Saviour Kasukuwere’s movement has indicated that it is considering challenging in court President Ememrson Mnangagwa’s move to hide procurement processes by state owned enterprises.

Exiled former Zanu PF commissar Saviour Kasukuwere’s movement has indicated that it is considering challenging in court President Ememrson Mnangagwa’s move to hide procurement processes by state owned enterprises.

Mnangagwa on Friday decreed that over 20 state-owned companies will no longer be bound by the Public Procurement and Disposal of Public Assets Act, which forces government entities to go through the Procurement Regulatory Authority of Zimbabwe to pay for goods and services.

The companies that include Zesa, TelOne, POSB, Zupco, Netone, Powertel, Air Zimbabwe, Hwange Colliery Company, Cottco and Air Zimbabwe have been taken over by the recent renamed Mutapa Soverign Wealth.

Kasukuwere, who was barred from challenging Mnangagwa in last month’s presidential elections on account that he had lived out of the country for more than 18 months, said the regulations meant that the companies were now vulnerable to abuse.

 “Any country that wishes to maximize benefits from its assets and resources in a responsible manner and is also serious about accountability and transparency, therefore, needs to ensure that it has the appropriate laws, policies and regulations in place to safeguard such public assets and resources from fraud and abuse,” his movement said in a statement yesterday.
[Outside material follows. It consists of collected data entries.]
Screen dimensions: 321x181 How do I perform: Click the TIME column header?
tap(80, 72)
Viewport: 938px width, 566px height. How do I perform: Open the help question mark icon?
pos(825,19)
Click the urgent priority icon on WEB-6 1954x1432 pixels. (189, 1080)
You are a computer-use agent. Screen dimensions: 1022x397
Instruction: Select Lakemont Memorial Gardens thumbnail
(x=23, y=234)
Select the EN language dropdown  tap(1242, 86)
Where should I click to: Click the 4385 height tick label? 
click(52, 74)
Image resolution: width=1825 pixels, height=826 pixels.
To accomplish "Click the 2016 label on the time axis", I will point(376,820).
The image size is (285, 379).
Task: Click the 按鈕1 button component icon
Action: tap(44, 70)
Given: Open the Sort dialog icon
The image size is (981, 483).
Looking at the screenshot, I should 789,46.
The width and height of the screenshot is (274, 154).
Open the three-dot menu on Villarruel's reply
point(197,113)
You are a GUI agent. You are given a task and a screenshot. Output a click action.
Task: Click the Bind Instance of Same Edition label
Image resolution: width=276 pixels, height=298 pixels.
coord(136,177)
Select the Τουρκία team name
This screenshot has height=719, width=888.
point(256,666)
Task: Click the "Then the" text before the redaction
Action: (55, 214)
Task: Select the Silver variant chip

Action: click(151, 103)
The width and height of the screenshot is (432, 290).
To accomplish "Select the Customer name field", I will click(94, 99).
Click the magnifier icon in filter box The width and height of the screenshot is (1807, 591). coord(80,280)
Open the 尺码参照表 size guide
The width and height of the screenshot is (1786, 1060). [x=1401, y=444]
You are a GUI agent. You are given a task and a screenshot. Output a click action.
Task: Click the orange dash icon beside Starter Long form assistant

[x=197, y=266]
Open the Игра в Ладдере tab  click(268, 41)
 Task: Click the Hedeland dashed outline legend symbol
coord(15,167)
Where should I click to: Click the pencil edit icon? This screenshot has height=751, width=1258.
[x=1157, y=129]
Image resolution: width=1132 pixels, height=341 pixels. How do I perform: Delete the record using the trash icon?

“The exemption of any state entity from this Act not only indicates a profound disregard for the interests of citizens at large and the rule of law, but also shows an abhorrence of any accountability or transparency by the president.

“The negative implications of such a move are numerous and mean that those assets clandestinely transferred into the Mutapa Fund are now subject to gross abuse and looting without public disclosure.”

He said the exemptions meantthere would be no obligation by the government to follow due processes in the procurement of goods and services by the fund.

Such assets, Kasukuwere’s movement said, could be disposed of, not necessarily at fair value, but to individuals with close ties to Mnangagwa’s administration.

“In short, Zimbabweans have been disposed of effective and judicious control of assets and Mnangagwa has, in effect, taken full control of them under the Mutapa Fund without being answerable to anyone on how these assets operate or are disposed of in the future.”

Last week former Finance minister Tendai Biti said Mnangagwa did not have powers to make law as this was the preserve of Parliament after the president renamed the Sovereign Wealth Fund.

Biti said the statutory instrument used to change the name of the fund and to move the shareholding of the state enterprises was illegal as the president had usurped Parliament’s powers.

Veteran economist Tony Hawkins said the government had never understood the role of a sovereign wealth fund.

Hawkins said countries such as Norway, Botswana and others in the Middle East used sovereign wealth funds to utilise domestic savings to diversify their economies by investing offshore.

Mnangagwa has in the past been criticized for overlying on statutory instruments to introduce far reaching measures without involving Parliament.